Selected extract »
┏━━

Friday Rant: Is It Time to Trash The Federal Tax Code and Levy Spend?

As frustrating and paralyzed as our U.S. democracy is, election politics enable fertile debate that otherwise falls flat. Not that the ideas are new, but it is rather exciting to air them out. The Republican presidential candidate, Herman Cain, is a case in point. In seizing upon some of Ronald Reagan's old rhetoric -- without Reagan's gifted panache -- and dusting off the 'trash the tax code' drum that spends most of its time in the closet, Mr.Cain is on a bandwagon that's likely to gain a lot more traction.

Thursday's WSJ quotes Cain saying "If you don't have a job and you're not rich, blame yourself." Cain's sipping the same Horatio Alger cool-aid here that Reagan was drinking during his campaign when he suggested that people on welfare ought to have their walls papered with "want ads." What the heck, beating on the poor makes some people feel better about themselves – but I digress. Cain's 9-9-9 (a flat 9% personal, business and national sales tax [VAT]), along with his rival Rick Perry's endorsement of a flat tax, is attractive in its simplicity and egalitarianism. And "KISS" (keep it simple stupid) always carries well when compared with a tax code that has become so complex that nearly everyone pays someone else to prepare their filings.

┗━━

Complete the following »
1 - Answer these questions about the tax-code rant:
(a) Whose old rhetoric does the piece say Herman Cain is seizing upon?
(b) Which newspaper quoted Cain on Thursday?
(c) Which rival of Cain's is named as endorsing a flat tax?
2 - Return the passage of the tax-code rant between "Friday Rant: Is" and "lot more traction.", inclusive, copied word for word.

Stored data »
┏━━

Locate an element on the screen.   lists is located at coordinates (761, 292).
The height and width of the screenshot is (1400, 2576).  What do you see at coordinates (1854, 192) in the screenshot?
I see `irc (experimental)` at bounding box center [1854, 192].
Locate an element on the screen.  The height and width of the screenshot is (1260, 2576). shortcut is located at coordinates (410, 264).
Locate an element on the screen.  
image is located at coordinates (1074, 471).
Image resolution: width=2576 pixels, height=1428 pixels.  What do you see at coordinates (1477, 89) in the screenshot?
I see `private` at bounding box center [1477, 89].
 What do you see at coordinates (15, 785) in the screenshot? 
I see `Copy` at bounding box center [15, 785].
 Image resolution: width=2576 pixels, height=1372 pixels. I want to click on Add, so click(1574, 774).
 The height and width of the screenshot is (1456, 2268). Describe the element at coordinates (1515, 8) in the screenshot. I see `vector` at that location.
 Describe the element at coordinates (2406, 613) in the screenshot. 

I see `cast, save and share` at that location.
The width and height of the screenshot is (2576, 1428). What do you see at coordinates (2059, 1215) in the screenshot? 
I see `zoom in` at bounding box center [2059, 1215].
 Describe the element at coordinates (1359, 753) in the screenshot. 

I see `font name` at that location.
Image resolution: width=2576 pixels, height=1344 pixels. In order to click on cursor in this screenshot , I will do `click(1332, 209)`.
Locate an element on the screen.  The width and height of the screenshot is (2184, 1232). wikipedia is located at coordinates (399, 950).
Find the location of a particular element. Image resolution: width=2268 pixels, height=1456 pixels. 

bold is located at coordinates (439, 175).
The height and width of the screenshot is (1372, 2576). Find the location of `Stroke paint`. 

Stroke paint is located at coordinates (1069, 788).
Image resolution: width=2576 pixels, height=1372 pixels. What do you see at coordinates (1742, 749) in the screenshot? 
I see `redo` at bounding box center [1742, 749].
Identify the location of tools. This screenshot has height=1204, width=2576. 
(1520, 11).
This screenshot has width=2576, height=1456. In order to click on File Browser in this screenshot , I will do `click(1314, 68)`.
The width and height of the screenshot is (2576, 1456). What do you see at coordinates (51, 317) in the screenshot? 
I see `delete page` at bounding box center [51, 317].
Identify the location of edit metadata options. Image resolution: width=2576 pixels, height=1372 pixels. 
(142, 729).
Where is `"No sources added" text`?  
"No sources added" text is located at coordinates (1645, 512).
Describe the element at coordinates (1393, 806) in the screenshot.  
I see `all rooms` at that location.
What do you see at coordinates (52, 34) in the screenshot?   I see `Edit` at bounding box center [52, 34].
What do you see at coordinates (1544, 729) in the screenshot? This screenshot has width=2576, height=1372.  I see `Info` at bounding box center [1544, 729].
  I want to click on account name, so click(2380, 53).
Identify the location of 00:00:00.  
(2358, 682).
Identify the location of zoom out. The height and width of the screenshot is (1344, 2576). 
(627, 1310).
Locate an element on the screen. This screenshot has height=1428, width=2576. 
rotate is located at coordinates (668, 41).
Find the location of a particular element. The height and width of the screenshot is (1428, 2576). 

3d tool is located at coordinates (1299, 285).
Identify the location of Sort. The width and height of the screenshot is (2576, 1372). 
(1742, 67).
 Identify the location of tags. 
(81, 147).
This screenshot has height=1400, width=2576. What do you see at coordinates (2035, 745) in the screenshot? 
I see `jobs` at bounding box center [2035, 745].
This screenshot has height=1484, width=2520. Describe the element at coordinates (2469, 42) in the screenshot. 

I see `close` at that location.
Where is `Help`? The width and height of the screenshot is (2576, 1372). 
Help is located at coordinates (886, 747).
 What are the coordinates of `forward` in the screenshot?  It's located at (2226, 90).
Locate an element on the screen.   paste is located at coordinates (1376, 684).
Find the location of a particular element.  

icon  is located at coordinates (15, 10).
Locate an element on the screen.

┗━━

Expected outputs »
1 -
(a) Ronald Reagan's
(b) The WSJ
(c) Rick Perry

2 -
Friday Rant: Is It Time to Trash The Federal Tax Code and Levy Spend?

As frustrating and paralyzed as our U.S. democracy is, election politics enable fertile debate that otherwise falls flat. Not that the ideas are new, but it is rather exciting to air them out. The Republican presidential candidate, Herman Cain, is a case in point. In seizing upon some of Ronald Reagan's old rhetoric -- without Reagan's gifted panache -- and dusting off the 'trash the tax code' drum that spends most of its time in the closet, Mr.Cain is on a bandwagon that's likely to gain a lot more traction.